Exercise 7.4 Class 9 maths 7. Triangles - ncert solutions - Toppers Study

Q1: Show that in a right angled triangle, the hypotenuse is the longest side.

Solution:

Given:Let us consider a right-angled triangle ABC, right-angled at B.

To prove: AC is the longest side.

Proof: In ΔABC,

∠ A + ∠ B + ∠ C = 180° (Angle sum property of a

∠ A + 90º + ∠ C = 180°

∠ A + ∠ C = 90°

Hence, the other two angles have to be acute (i.e., less than 90º).

∴ ∠ B is the largest angle in ΔABC.

⟹∠ B > ∠ A and ∠ B > ∠C

⟹ AC > BC and AC > AB

[In any triangle, the side opposite to the larger (greater) angle is longer.]

Therefore, AC is the largest side in ΔABC.

However, AC is the hypotenuse of ΔABC. Therefore, hypotenuse is the longest side in a right-angled triangle.

Q2 : In the given figure sides AB and AC of ΔABC are extended to points P and Q respectively. Also, ∠ PBC < ∠ QCB. Show that AC > AB.

Answer : Given: AB and AC of ΔABC are extended to points PandQ respectively. Also, ∠PBC < ∠QCB.

To prove: AC > AB

Proof: In the given figure,

∠ ABC + ∠ PBC = 180° (Linear pair)

⇒ ∠ ABC = 180° - ∠ PBC ... (1)

Also,

∠ ACB + ∠ QCB = 180°

∠ ACB = 180° - ∠ QCB … (2)

As ∠ PBC < ∠ QCB,

⇒ 180º - ∠ PBC > 180º - ∠ QCB

⇒ ∠ ABC > ∠ ACB [From equations (1) and (2)]

⇒ AC > AB (Side opposite to the larger angle is larger.)

Q3 : In the given figure, ∠ B < ∠ A and ∠ C < ∠ D. Show that AD < BC.

Solution:

Given: ∠ B < ∠ A and ∠ C < ∠ D.

To prove: AD < BC

Proof: In ΔAOB,

∠ B < ∠ A

⇒ AO < BO (Side opposite to smaller angle is smaller... (1)

In ΔCOD,

∠ C < ∠ D

⇒ OD < OC (Side opposite to smaller angle is smaller) ... (2)

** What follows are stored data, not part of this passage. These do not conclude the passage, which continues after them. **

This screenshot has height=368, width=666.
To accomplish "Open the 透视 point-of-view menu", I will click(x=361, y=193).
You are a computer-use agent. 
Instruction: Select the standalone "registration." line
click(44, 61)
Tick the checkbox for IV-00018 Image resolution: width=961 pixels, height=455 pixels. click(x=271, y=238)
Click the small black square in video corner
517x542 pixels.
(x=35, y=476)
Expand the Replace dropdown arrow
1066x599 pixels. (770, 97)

On adding equations (1) and (2), we obtain

AO + OD < BO + OC

AD < BC

Q4 :AB and CD are respectively the smallest and longest sides of a quadrilateral ABCD (see the given figure). Show that ∠ A > ∠ C and ∠ B > ∠ D.

Solution :

Given: AB and CD are respectively the smallest and longest sides of a quadrilateral ABCD .

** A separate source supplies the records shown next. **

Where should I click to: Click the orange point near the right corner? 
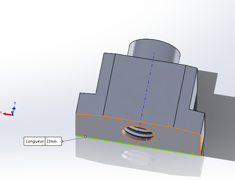click(x=192, y=153)
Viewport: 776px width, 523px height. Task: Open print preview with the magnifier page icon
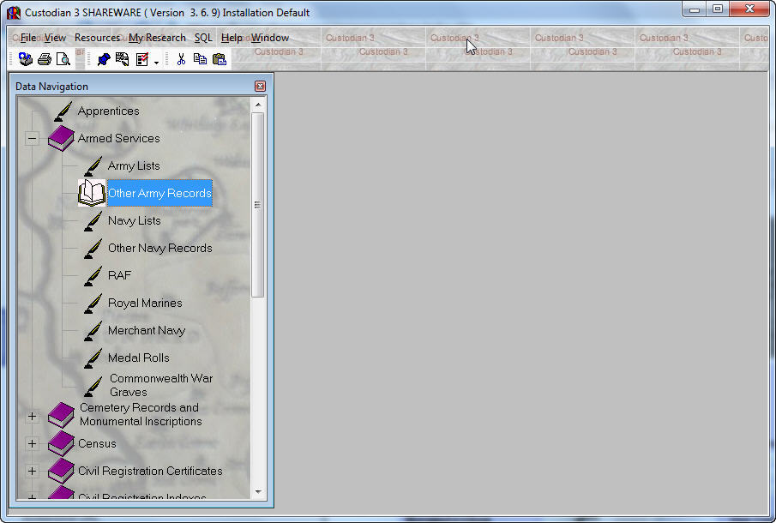coord(63,59)
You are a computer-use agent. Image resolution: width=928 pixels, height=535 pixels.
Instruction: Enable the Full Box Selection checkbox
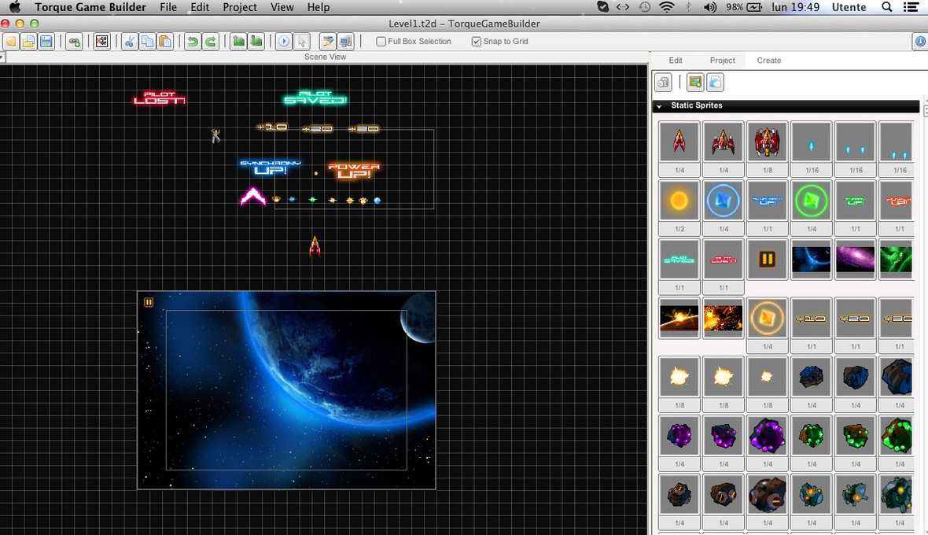coord(381,42)
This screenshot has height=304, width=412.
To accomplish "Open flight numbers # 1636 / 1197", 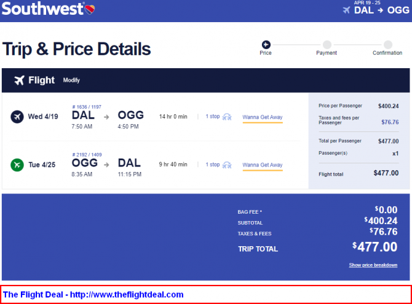I will click(87, 107).
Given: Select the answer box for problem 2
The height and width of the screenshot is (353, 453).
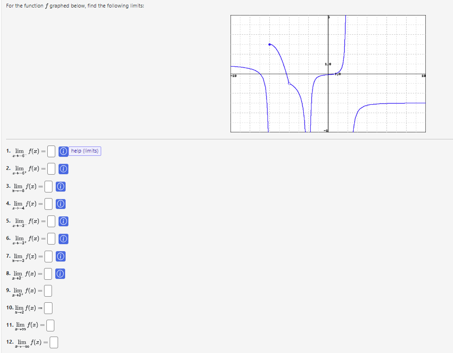Looking at the screenshot, I should pyautogui.click(x=51, y=169).
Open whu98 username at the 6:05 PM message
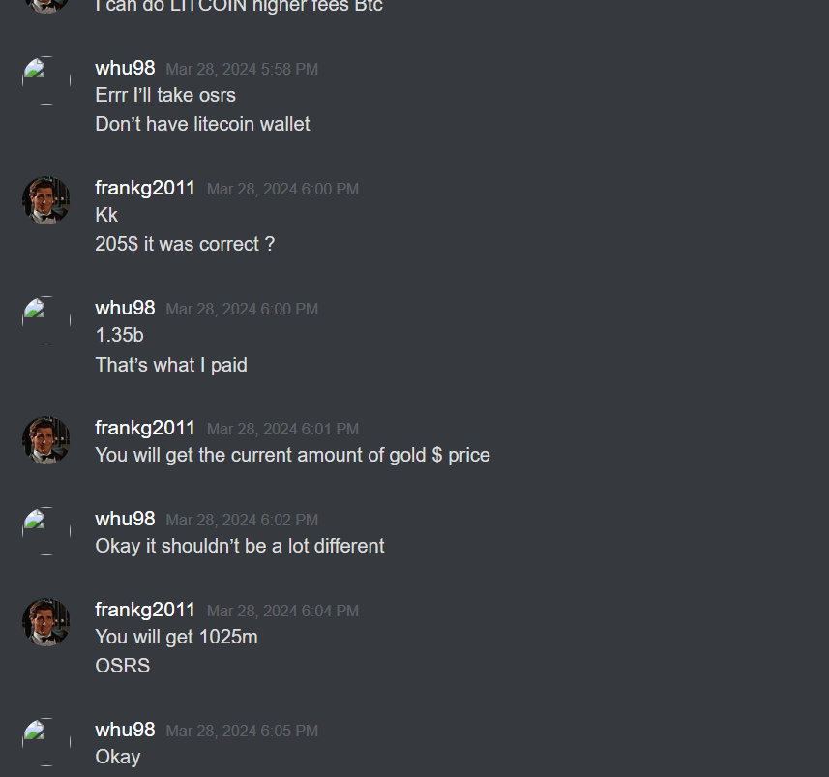829x777 pixels. pos(126,731)
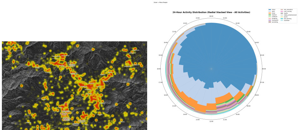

To prove: ∠ A > ∠ C and ∠ B > ∠ D.

Construction: Let us join AC.

Proof: In ΔABC,

AB < BC (AB is the smallest side of quadrilateral ABCD)

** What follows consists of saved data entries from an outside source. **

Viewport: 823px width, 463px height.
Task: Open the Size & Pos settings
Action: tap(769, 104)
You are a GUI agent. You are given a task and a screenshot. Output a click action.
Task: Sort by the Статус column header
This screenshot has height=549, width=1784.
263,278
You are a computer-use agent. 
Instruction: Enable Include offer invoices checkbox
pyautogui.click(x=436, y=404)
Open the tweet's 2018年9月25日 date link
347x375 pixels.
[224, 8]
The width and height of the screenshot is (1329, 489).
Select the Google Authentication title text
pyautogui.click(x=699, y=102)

∴ ∠ 2 < ∠ 1 (Angle opposite to the smaller side is smaller) ... (1)

In ΔADC,

AD < CD (CD is the largest side of quadrilateral ABCD)

∴ ∠ 4 < ∠ 3 (Angle opposite to the smaller side is smaller) ... (2)

On adding equations (1) and (2), we obtain

∠ 2 + ∠ 4 < ∠ 1 + ∠ 3

⇒ ∠ C < ∠ A

⇒ ∠ A > ∠ C

Let us join BD.

In ΔABD,

AB < AD (AB is the smallest side of quadrilateral ABCD)

∴ ∠ 8 < ∠ 5 (Angle opposite to the smaller side is smaller) ... (3)

In ΔBDC,

BC < CD (CD is the largest side of quadrilateral ABCD)

∴ ∠ 7 < ∠ 6 (Angle opposite to the smaller side is smaller) ... (4)

On adding equations (3) and (4), we obtain

∠ 8 + ∠ 7 < ∠ 5 + ∠ 6

⇒ ∠ D < ∠ B

⇒ ∠ B > ∠ D

Q5 : In the given figure, PR > PQ and PS bisects ∠ QPR. Prove that ∠ PSR >∠ SQP.

Solution :

Given: PR > PQ and PS bisects ∠ QPR.

To prove: ∠ PSR >∠ SQP.

Proof: As PR > PQ,

∴ ∠ PQR > ∠ PRQ (Angle opposite to larger side is larger) ... (1)

PS is the bisector of ∠ QPR.

∴∠ QPS = ∠ RPS ... (2)

∠ PSR is the exterior angle of ΔPQS.

∴ ∠ PSR = ∠ PQR + ∠ QPS ... (3)

∠ PSQ is the exterior angle of ΔPRS.

∴ ∠ PSQ = ∠ PRQ + ∠ RPS ... (4)

Adding equations (1) and (2), we obtain

∠ PQR + ∠ QPS > ∠ PRQ + ∠ RPS

⇒ ∠ PSR > ∠ PSQ [Using the values of equations (3) and (4)]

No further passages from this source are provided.